Aug. 9 (Bloomberg) -- Google Inc., owner of the world's most-used Internet search engine, will give AOL as much as $400 million over five years under an Internet advertising agreement.

Google will make as much as $100 million in co-marketing payments and give AOL up to $300 million in advertising credits over the life of the agreement, signed in March, Mountain View, California-based Google said today in a regulatory filing.

The deal shows how much Google is willing to pay to make its search engine part of some of the Internet's most popular sites. On Aug. 8, Google said it won rights to provide search and advertising services on News Corp.'s MySpace.com Web site, which has about 52.3 million young users, bumping Yahoo! Inc. News Corp. will receive at least $900 million over three years.
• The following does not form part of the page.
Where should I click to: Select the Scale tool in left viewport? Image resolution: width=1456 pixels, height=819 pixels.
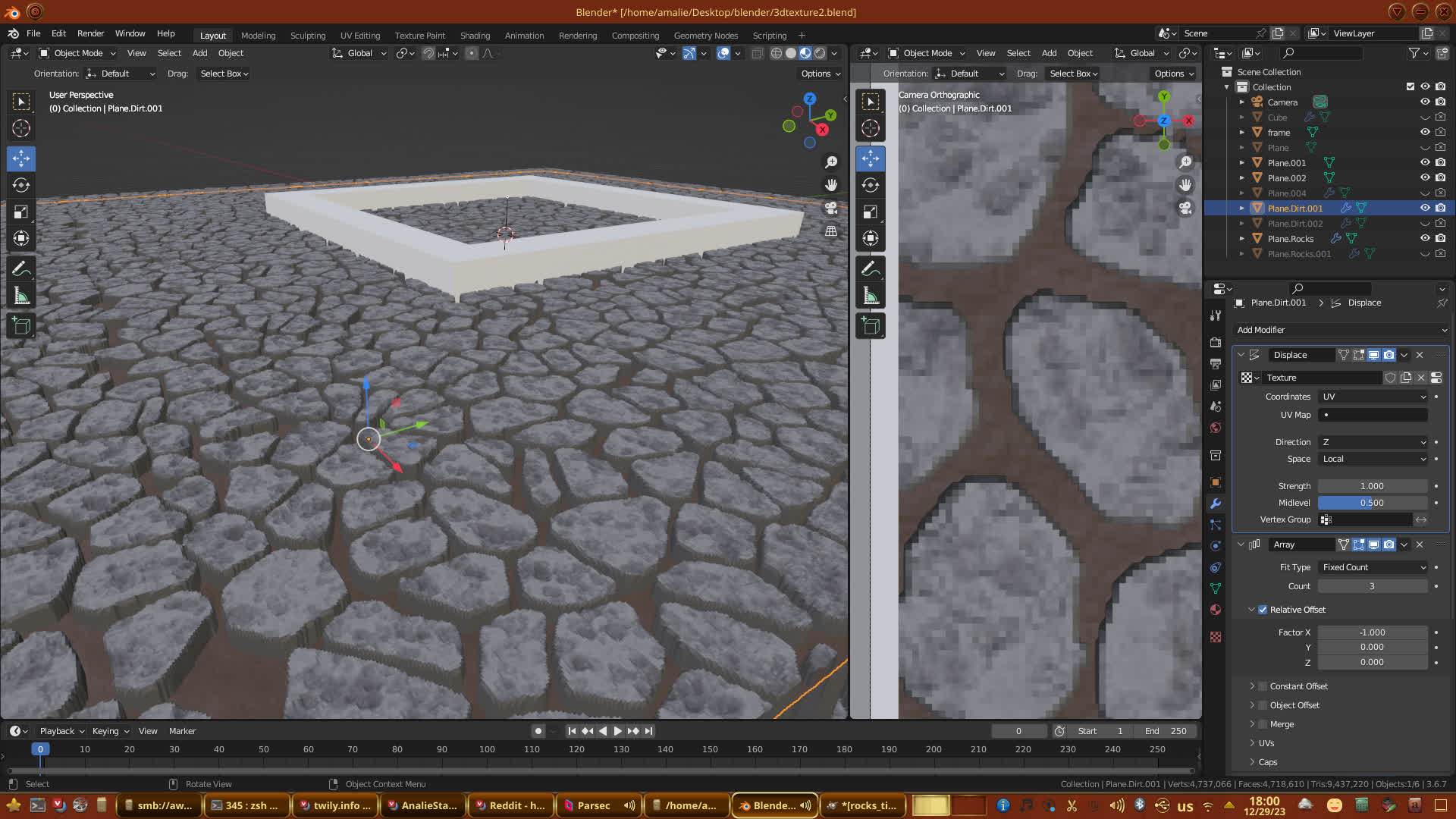[21, 212]
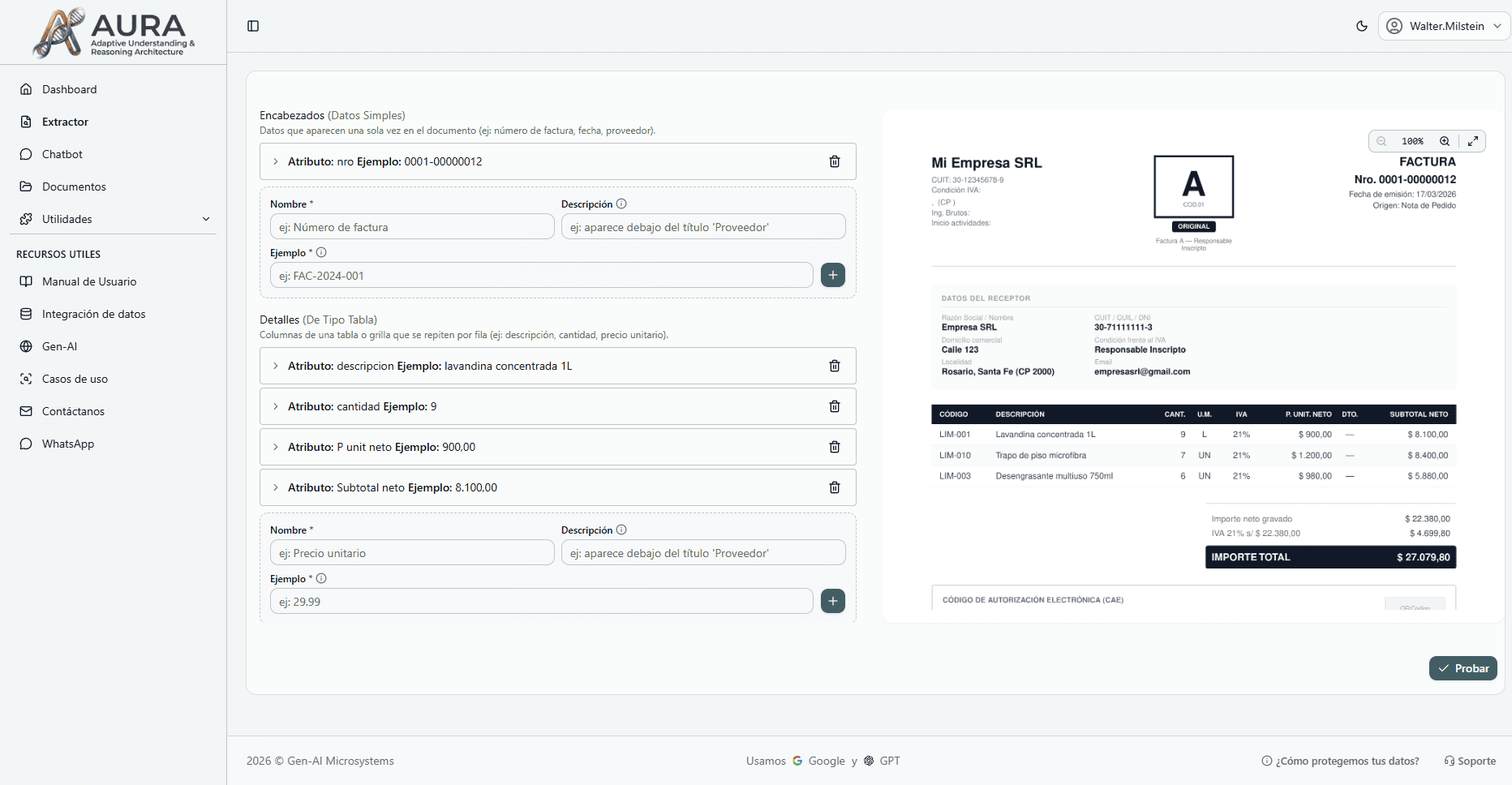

Under the agreement with AOL, which had 17.7 million U.S. members as of June 30, Google's marketing payments will not exceed $20 million a year, plus amounts not spent in previous years, Google said in the filing today. Advertising credits will not exceed $60 million a year plus any unredeemed from earlier periods, Google said.

Shares of Google fell $4.06 to $376.94 at 4 p.m. New York time in Nasdaq Stock Market composite trading before the filing was released. They have fallen 9.1 percent this year. Shares of New York-based Time Warner Inc., owner of AOL, fell 35 cents to $15.84 and have fallen 9.2 percent this year.